Mit 26% an der Gesamtbevölkerung sind sie — wenn sie es denn wollen — in der Lage, aus eigener Kraft gut ein Viertel der Abgeordneten zu bestellen. Diese können, wenn es die italienische Bevölkerung wünscht, samt und sonders der italienischen Sprachgruppe angehören, was zu einem ebenso großen Anteil an den Regierungsmitgliedern berechtigt. Wenn die italienischsprachige Bevölkerung bewusst anders entscheidet, weil sie nicht zur Wahl geht oder lieber Parteien und Kandidatinnen einer anderen Sprachgruppe wählt, kann man sie zu ihrem (zweifelhaften, weil offenbar ungewollten) Glück nicht zwingen.
Als die großmehrheitlich deutschsprachige Gemeinde Toblach 2010 mit Guido Bocher einen italienischsprachigen Bürgermeister erhielt, wurde dies — meiner Meinung nach zu Unrecht — als großartiges Zeichen der sprachgruppenübergreifenden Verständigung gefeiert. Doch als 2015 Salurn und 2020 Pfatten als mehrheitlich italienische Gemeinden nachzogen und deutschsprachige Bürgermeister wählten, hörte man nichts — ich warte noch immer. Anscheinend leben wir in einer verkehrten Welt, wo es stets eine gute Nachricht ist, wenn die nationalen Minderheiten »geschwächt« werden können, während deren Stärkung wennschon als Katastrophe wahrgenommen wird, die möglichst zu beheben ist, bevor die arme Titularnation in Depressionen verfällt.

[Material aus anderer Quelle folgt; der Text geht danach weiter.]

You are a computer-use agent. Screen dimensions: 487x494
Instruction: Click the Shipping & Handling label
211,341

Geradezu lächerlich ist ja, dass der Leiferer Bürgermeister Christian Bianchi jetzt die Behauptung aufstellt, dass offensichtlich irgendetwas falsch laufe, wenn sich 4% Ladinerinnen und 26% Italienerinnen jeweils von einem Landesrat vertreten lassen müssen. Das zeugt höchstens davon, wie wenig er von Minderheitenschutz versteht oder wie wurscht er ihm ist. Denn nicht die Italienerinnen sind mit einem Landesrat — im Verhältnis zu ihrem Gewicht im Landtag — unterrepräsentiert, sondern die Ladinerinnen aus den oben genannten (guten) Gründen überrepräsentiert. Man nennt das auch positive Diskriminierung und die steht in modernen Staaten Minderheiten zu, nicht nationalen Mehrheiten.

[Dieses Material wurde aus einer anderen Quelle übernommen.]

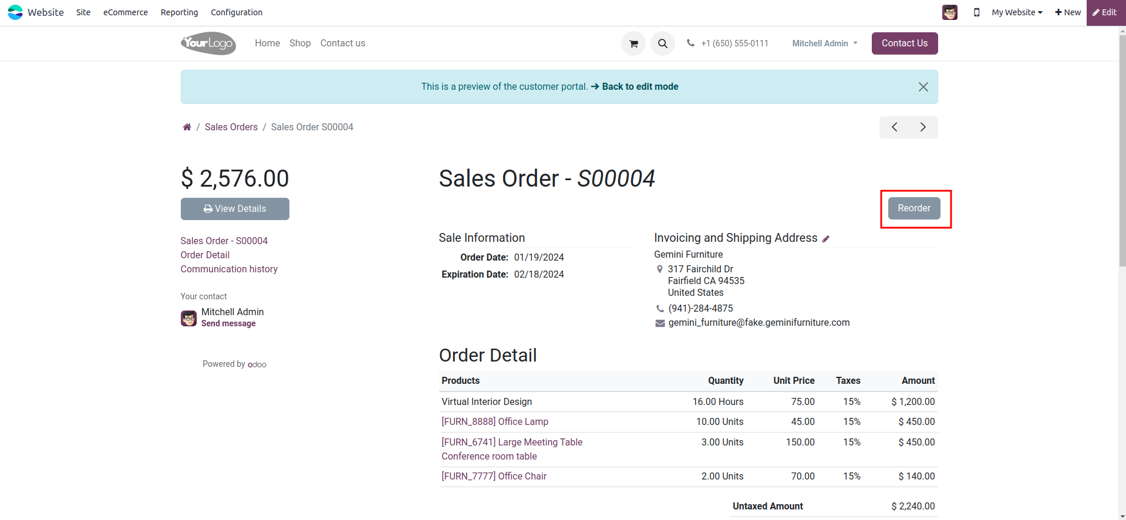The height and width of the screenshot is (520, 1126).
Task: Open the shopping cart icon
Action: [x=633, y=43]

Solange es keine halben Landesräte gibt, kann man den Ladinerinnen nur einen vollen gewähren — es sei denn, man teilt Daniel Alfreider in zwei Stücke.
Wenn Bianchi in der Folge aber vorschlägt, den einzigen Ladiner aus der Landesregierung zu werfen, um ihn mit dem Amt des Landtagspräsidenten abzuspeisen, macht er deutlich, dass es ihm nicht um den Grundsatz der Repräsentanz, sondern um nationalistische Arroganz und Eigennutz geht. Es ist, wie sehr dieser Vergleich auch hinken mag, als würde man Behindertenparkplätze abschaffen wollen, weil man gerade selbst keinen Stellplatz findet. Für die Belange der ladinischen Minderheit ist der Posten des Landtagspräsidenten zudem unerheblich.
Darüber hinaus stellt sich die Frage, wer — ohne Ladinerin in der Regierung — das Amt der Landesrätin für ladinische Schule und Kultur übernehmen soll. Vielleicht einer von den Neofaschisten? Jemand, der kein Wort Ladinisch versteht und bei jeder öffentlichen Veranstaltung in dem Amt fehl am Platz wäre?
Was sich da für ein Weltbild offenbart ist tatsächlich zum Plärren.